**Problem description:**
Once the line containing "Given: Collapse the Attendance menu chevron" is found, retype it and each line after it through the last entry below, word for word, and nothing else.

─── Exercise data

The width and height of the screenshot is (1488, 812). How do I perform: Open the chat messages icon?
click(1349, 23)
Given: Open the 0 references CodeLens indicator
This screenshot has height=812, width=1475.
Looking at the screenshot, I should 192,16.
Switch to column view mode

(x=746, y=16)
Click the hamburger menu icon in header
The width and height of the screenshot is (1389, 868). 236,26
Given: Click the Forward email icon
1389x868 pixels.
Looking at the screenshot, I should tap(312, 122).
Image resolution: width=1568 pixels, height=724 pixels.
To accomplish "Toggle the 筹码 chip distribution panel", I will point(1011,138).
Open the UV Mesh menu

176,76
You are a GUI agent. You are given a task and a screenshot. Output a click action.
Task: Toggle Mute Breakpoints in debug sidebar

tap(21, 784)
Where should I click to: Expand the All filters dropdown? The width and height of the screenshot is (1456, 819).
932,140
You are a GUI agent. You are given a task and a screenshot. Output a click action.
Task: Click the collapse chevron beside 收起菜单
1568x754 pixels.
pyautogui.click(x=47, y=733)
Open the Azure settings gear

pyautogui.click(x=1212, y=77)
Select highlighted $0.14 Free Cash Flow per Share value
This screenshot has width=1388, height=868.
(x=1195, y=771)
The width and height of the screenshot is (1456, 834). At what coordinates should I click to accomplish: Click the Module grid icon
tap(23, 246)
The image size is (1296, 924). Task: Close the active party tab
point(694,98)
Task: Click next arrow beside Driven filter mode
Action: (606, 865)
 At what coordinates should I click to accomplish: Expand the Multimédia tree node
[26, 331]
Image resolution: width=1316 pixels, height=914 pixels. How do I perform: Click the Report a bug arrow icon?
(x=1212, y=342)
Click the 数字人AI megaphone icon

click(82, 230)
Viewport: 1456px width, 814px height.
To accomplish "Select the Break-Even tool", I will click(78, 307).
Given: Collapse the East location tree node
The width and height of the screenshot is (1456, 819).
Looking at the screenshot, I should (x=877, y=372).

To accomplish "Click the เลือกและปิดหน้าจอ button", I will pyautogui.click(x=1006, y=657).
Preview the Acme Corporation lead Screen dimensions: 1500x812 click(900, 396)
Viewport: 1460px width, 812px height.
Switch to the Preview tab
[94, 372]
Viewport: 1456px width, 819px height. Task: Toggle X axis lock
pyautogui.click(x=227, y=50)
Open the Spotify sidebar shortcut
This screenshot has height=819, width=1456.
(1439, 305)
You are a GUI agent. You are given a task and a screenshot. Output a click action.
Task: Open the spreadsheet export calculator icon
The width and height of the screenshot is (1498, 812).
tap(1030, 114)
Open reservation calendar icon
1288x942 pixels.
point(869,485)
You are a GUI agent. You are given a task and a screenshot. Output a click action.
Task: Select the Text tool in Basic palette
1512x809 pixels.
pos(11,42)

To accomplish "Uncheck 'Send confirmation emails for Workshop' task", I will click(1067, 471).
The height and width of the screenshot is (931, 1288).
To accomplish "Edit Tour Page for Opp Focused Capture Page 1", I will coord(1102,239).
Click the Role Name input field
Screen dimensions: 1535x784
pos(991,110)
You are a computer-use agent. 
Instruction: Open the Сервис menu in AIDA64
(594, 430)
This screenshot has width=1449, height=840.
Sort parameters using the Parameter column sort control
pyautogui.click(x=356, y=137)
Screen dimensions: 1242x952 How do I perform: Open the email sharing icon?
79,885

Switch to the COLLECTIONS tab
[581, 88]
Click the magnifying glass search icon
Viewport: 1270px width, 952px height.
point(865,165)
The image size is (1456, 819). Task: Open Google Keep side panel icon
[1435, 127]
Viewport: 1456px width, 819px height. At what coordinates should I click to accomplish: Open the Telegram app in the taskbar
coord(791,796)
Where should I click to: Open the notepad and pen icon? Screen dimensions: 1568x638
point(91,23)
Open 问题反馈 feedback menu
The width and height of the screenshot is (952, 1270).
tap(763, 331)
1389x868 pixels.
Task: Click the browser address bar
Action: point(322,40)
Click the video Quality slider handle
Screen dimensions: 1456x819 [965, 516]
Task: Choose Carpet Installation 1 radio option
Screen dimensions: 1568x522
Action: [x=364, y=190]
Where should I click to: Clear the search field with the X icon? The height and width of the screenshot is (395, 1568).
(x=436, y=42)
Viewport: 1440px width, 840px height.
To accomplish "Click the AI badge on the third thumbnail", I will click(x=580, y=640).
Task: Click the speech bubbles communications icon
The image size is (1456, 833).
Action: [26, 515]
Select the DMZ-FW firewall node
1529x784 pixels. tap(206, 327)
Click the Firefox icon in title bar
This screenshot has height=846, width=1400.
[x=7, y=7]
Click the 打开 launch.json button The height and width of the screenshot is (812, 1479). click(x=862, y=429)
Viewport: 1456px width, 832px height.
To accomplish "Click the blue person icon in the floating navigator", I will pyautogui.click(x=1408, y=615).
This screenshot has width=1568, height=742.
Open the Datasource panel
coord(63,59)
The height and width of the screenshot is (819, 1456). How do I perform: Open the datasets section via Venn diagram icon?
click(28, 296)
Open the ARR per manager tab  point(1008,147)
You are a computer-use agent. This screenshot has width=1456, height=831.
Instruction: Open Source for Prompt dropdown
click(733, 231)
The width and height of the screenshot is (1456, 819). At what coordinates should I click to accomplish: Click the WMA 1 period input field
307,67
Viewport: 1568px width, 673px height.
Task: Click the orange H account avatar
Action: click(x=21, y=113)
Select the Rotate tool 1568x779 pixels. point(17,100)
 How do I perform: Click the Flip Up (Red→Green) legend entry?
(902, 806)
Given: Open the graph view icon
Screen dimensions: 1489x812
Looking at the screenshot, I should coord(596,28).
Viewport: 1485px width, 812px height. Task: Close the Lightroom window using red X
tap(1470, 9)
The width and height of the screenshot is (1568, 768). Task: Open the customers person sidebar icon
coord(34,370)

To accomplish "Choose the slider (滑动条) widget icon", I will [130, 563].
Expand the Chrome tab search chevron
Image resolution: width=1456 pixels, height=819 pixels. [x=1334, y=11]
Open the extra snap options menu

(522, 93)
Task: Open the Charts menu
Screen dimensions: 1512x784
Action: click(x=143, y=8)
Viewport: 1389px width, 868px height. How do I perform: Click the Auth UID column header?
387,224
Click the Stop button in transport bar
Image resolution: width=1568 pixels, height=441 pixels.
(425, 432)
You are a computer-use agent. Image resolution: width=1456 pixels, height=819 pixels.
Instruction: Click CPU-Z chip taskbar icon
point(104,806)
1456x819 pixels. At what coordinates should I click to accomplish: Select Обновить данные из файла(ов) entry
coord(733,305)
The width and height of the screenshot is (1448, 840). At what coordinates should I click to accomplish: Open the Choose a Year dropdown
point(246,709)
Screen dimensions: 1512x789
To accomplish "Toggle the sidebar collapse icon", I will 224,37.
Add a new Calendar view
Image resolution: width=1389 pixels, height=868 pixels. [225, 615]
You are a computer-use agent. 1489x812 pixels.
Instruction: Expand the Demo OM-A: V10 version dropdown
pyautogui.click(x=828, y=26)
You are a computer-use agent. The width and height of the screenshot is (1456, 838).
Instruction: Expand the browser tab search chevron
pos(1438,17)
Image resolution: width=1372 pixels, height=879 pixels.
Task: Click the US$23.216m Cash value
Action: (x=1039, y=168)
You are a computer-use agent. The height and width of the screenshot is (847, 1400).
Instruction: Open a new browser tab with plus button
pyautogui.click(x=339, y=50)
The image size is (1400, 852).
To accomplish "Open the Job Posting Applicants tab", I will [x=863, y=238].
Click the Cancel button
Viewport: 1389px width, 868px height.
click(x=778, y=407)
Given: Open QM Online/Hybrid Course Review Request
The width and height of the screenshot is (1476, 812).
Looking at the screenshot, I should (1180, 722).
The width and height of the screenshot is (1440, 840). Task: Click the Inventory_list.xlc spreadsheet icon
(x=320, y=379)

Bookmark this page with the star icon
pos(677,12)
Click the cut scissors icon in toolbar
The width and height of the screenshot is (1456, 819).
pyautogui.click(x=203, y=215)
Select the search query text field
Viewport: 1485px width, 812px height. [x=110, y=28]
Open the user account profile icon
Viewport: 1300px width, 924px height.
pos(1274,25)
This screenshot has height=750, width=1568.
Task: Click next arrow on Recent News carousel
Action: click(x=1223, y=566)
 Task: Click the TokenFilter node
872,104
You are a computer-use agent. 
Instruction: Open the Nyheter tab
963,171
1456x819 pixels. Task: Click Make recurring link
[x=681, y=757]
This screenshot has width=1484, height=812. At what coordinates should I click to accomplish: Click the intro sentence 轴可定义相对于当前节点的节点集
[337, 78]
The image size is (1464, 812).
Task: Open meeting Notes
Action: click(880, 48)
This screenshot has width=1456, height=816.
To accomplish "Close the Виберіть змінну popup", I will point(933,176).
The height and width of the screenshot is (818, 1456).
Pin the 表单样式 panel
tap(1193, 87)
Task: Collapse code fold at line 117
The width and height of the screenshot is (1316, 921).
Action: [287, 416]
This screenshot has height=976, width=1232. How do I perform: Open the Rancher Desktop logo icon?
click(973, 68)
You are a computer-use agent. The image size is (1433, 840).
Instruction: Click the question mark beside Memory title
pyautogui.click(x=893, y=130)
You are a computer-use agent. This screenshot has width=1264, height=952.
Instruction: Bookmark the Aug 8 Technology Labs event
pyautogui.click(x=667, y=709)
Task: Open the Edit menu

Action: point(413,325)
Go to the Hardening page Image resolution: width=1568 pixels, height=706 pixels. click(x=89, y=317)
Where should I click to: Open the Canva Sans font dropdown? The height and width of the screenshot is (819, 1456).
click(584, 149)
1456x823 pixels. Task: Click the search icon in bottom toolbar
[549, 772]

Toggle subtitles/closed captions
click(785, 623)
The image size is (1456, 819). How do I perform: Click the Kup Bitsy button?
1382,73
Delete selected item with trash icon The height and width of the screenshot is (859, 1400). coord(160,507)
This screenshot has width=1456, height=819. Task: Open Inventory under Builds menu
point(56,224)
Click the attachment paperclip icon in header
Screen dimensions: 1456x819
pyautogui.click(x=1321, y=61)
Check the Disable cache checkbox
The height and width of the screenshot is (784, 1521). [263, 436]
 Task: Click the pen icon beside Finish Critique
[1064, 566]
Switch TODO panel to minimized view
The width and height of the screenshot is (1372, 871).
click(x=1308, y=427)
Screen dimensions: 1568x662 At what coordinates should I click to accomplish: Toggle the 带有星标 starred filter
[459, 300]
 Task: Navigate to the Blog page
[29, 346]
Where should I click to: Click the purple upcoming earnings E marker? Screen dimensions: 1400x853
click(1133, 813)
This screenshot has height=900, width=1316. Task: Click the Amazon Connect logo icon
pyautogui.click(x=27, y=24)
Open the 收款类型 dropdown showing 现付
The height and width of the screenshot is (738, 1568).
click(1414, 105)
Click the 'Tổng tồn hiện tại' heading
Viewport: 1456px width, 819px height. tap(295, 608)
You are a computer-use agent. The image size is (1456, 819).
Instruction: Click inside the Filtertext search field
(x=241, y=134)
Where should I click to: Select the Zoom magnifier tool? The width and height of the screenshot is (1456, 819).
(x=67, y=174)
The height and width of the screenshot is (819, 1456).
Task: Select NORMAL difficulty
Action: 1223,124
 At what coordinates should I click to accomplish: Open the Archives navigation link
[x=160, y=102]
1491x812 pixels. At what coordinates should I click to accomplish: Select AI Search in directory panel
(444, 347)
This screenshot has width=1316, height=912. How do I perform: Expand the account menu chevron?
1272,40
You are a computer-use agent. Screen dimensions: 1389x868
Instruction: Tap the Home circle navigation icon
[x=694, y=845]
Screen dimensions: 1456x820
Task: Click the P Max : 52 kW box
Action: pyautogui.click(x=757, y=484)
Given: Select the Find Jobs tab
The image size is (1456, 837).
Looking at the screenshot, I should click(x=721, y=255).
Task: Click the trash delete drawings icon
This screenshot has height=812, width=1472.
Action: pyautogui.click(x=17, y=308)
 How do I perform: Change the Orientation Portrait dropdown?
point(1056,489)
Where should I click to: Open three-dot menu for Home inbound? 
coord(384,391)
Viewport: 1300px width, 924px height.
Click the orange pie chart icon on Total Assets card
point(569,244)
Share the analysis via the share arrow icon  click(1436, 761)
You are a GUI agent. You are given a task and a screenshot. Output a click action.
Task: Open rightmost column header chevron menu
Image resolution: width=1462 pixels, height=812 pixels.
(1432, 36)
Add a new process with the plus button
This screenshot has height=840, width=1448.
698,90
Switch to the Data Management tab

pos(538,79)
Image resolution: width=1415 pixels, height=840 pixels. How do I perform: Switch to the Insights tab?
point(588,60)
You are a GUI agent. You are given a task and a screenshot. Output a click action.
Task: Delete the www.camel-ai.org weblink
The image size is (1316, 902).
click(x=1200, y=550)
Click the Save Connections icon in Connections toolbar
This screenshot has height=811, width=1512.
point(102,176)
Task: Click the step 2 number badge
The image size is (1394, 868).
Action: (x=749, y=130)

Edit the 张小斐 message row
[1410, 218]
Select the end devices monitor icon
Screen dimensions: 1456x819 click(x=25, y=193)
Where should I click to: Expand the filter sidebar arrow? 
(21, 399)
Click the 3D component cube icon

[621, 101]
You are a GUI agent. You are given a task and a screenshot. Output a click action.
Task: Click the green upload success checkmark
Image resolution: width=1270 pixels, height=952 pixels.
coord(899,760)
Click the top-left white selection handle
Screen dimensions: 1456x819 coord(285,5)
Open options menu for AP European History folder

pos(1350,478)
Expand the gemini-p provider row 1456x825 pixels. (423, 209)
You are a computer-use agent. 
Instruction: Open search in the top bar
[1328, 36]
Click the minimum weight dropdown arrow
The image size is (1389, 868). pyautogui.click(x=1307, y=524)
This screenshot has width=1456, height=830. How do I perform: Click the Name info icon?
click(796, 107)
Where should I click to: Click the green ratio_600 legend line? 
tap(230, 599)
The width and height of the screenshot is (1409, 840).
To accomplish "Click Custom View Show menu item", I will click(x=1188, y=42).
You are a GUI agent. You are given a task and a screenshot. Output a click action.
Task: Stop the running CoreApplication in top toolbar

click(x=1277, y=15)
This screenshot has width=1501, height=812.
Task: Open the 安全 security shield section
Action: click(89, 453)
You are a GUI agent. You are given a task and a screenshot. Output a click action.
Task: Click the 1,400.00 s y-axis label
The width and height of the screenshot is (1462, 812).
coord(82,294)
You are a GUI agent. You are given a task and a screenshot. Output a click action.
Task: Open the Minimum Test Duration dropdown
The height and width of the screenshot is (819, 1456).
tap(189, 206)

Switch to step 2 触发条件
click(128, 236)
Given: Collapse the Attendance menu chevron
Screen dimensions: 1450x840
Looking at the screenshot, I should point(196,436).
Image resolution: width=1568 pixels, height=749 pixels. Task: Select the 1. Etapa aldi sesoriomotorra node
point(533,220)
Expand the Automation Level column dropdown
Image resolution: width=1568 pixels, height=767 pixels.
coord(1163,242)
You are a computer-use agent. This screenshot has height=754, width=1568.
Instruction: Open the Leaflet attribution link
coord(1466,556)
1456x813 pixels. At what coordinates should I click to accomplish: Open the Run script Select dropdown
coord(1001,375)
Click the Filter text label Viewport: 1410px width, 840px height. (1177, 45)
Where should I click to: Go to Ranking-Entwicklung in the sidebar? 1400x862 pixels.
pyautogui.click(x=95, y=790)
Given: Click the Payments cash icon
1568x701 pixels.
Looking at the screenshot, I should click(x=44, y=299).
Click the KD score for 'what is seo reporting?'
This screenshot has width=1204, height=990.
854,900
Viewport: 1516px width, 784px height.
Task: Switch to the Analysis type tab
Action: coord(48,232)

──────

**Answer space:**
Given: Collapse the Attendance menu chevron
Screen dimensions: 1450x840
Looking at the screenshot, I should point(196,436).
Image resolution: width=1568 pixels, height=749 pixels. Task: Select the 1. Etapa aldi sesoriomotorra node
point(533,220)
Expand the Automation Level column dropdown
Image resolution: width=1568 pixels, height=767 pixels.
coord(1163,242)
You are a computer-use agent. This screenshot has height=754, width=1568.
Instruction: Open the Leaflet attribution link
coord(1466,556)
1456x813 pixels. At what coordinates should I click to accomplish: Open the Run script Select dropdown
coord(1001,375)
Click the Filter text label Viewport: 1410px width, 840px height. (1177, 45)
Where should I click to: Go to Ranking-Entwicklung in the sidebar? 1400x862 pixels.
pyautogui.click(x=95, y=790)
Given: Click the Payments cash icon
1568x701 pixels.
Looking at the screenshot, I should click(x=44, y=299).
Click the KD score for 'what is seo reporting?'
This screenshot has width=1204, height=990.
854,900
Viewport: 1516px width, 784px height.
Task: Switch to the Analysis type tab
Action: coord(48,232)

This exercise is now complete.